▶ _Written task_
Switch each "Image resolution" in the rows below to "Screen resolution" and write the rows out again with nothing else changed.

Pixel coordinate grounding rows:
+---+

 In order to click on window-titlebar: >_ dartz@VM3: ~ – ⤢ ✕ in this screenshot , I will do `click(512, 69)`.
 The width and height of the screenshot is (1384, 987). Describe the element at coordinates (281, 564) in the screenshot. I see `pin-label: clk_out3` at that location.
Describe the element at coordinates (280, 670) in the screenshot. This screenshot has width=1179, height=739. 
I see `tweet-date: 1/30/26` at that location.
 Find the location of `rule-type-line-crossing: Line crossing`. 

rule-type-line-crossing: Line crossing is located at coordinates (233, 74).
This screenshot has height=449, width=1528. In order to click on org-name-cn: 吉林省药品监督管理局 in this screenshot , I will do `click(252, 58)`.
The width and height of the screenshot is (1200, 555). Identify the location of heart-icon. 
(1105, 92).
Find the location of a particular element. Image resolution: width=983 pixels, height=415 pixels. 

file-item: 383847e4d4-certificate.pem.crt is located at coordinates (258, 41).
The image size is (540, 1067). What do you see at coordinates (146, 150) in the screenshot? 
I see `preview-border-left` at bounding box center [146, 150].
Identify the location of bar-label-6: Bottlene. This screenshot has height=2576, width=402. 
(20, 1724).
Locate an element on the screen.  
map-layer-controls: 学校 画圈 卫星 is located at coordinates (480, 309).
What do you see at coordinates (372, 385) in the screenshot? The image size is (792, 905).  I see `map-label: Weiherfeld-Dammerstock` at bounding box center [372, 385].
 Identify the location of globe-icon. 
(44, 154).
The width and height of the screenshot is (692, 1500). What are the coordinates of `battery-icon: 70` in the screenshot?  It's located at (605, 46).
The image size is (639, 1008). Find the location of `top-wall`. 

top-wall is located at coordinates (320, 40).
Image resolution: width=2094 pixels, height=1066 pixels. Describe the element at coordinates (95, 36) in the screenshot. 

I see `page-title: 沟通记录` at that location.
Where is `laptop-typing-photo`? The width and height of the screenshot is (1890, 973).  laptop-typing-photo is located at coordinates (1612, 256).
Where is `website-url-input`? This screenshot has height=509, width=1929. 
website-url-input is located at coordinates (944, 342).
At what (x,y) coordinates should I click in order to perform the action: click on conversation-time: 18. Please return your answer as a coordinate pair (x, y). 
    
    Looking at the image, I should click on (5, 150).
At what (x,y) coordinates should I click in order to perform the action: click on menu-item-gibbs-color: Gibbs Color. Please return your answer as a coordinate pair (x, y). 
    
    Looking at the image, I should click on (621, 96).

+---+

▶ _Worked solution_
 In order to click on window-titlebar: >_ dartz@VM3: ~ – ⤢ ✕ in this screenshot , I will do `click(512, 69)`.
 The width and height of the screenshot is (1384, 987). Describe the element at coordinates (281, 564) in the screenshot. I see `pin-label: clk_out3` at that location.
Describe the element at coordinates (280, 670) in the screenshot. This screenshot has width=1179, height=739. 
I see `tweet-date: 1/30/26` at that location.
 Find the location of `rule-type-line-crossing: Line crossing`. 

rule-type-line-crossing: Line crossing is located at coordinates (233, 74).
This screenshot has height=449, width=1528. In order to click on org-name-cn: 吉林省药品监督管理局 in this screenshot , I will do `click(252, 58)`.
The width and height of the screenshot is (1200, 555). Identify the location of heart-icon. 
(1105, 92).
Find the location of a particular element. Screen resolution: width=983 pixels, height=415 pixels. 

file-item: 383847e4d4-certificate.pem.crt is located at coordinates (258, 41).
The image size is (540, 1067). What do you see at coordinates (146, 150) in the screenshot? 
I see `preview-border-left` at bounding box center [146, 150].
Identify the location of bar-label-6: Bottlene. This screenshot has height=2576, width=402. 
(20, 1724).
Locate an element on the screen.  
map-layer-controls: 学校 画圈 卫星 is located at coordinates (480, 309).
What do you see at coordinates (372, 385) in the screenshot? The image size is (792, 905).  I see `map-label: Weiherfeld-Dammerstock` at bounding box center [372, 385].
 Identify the location of globe-icon. 
(44, 154).
The width and height of the screenshot is (692, 1500). What are the coordinates of `battery-icon: 70` in the screenshot?  It's located at (605, 46).
The image size is (639, 1008). Find the location of `top-wall`. 

top-wall is located at coordinates (320, 40).
Screen resolution: width=2094 pixels, height=1066 pixels. Describe the element at coordinates (95, 36) in the screenshot. 

I see `page-title: 沟通记录` at that location.
Where is `laptop-typing-photo`? The width and height of the screenshot is (1890, 973).  laptop-typing-photo is located at coordinates (1612, 256).
Where is `website-url-input`? This screenshot has height=509, width=1929. 
website-url-input is located at coordinates (944, 342).
At what (x,y) coordinates should I click in order to perform the action: click on conversation-time: 18. Please return your answer as a coordinate pair (x, y). 
    
    Looking at the image, I should click on (5, 150).
At what (x,y) coordinates should I click in order to perform the action: click on menu-item-gibbs-color: Gibbs Color. Please return your answer as a coordinate pair (x, y). 
    
    Looking at the image, I should click on (621, 96).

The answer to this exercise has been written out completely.